A.Defant and K.Floret in chapter 7 of their Tensor Norms and Operator Ideals prove the equality $$ L_1(\mu\times\nu)\cong L_1(\mu)\widehat{\otimes}L_1(\nu) $$ for measures $\mu$ and $\nu$. At the same time, A.P.Robertson and W.Robertson in chapter VII of their Topological Vector Spaces write that
if $E$ and $F$ are metrizable locally convex spaces, then each compact set $K\subseteq E\widehat{\otimes} F$ is contained in the closed absolutely convex hull of a sequence $x_n\otimes y_n$, where $x_n\to 0$ and $y_n\to 0$.

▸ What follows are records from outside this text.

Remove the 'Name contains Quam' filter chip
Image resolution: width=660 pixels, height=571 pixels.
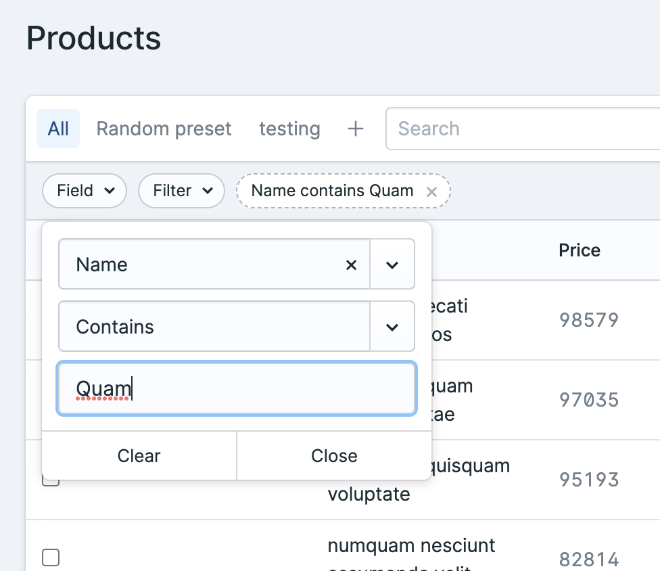click(431, 192)
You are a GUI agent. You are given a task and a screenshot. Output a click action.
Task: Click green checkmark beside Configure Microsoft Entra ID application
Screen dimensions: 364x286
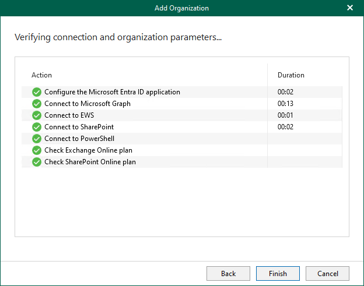tap(37, 92)
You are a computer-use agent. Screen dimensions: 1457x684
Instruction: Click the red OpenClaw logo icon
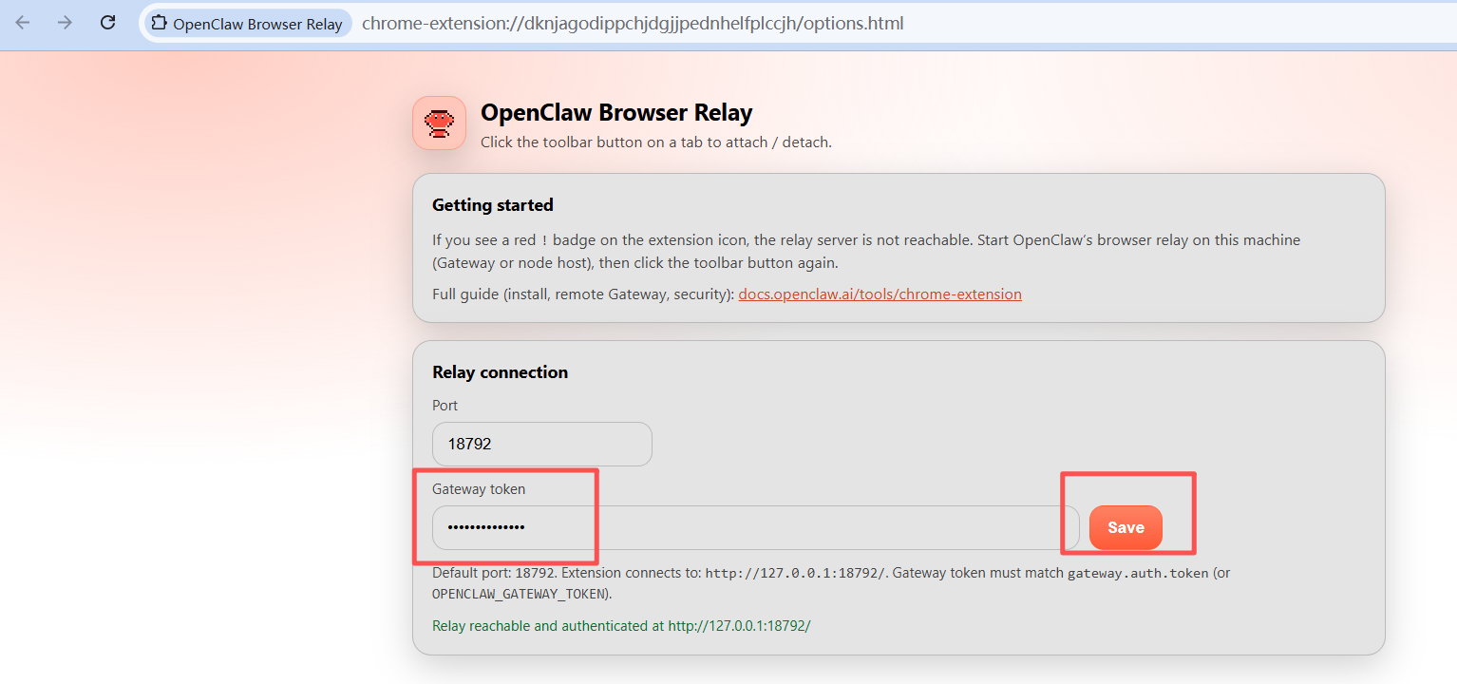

Together this implies, that
for each compact set $K\subseteq L_1(\mu\times\nu)$ there are compact sets $S\subseteq L_1(\mu)$ and $T\subseteq L_1(\nu)$ such that $$ K\subseteq S\widehat{\otimes} T, $$ where $S\widehat{\otimes} T$ means closed absolutely convex hull of the set $\{x\otimes y;\ x\in S, \ y\in T\}$ in $L_1(\mu\times\nu)$.

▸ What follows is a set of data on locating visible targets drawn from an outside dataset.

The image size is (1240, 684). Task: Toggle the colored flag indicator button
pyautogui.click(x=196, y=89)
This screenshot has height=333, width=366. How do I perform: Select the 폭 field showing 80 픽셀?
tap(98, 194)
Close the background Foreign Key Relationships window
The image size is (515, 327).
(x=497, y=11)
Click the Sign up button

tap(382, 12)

I think, that this result can be proved directly, inside the theory of the Banach space $L_1(\mu)$ (and without references to the theory of topological vector spaces, in particular, to Robertsons' proposition). Is that true?
I am asking because I am trying to study the properties of the spaces of universally integrable functions, where I suspect the same must be true (but with a much more complicated topology, which is not metrizable, and therefore one can't apply Robertsons' lemma).
P.S. I consider the case where $\mu$ and $\nu$ are (positive) Radon measures on compact topological spaces.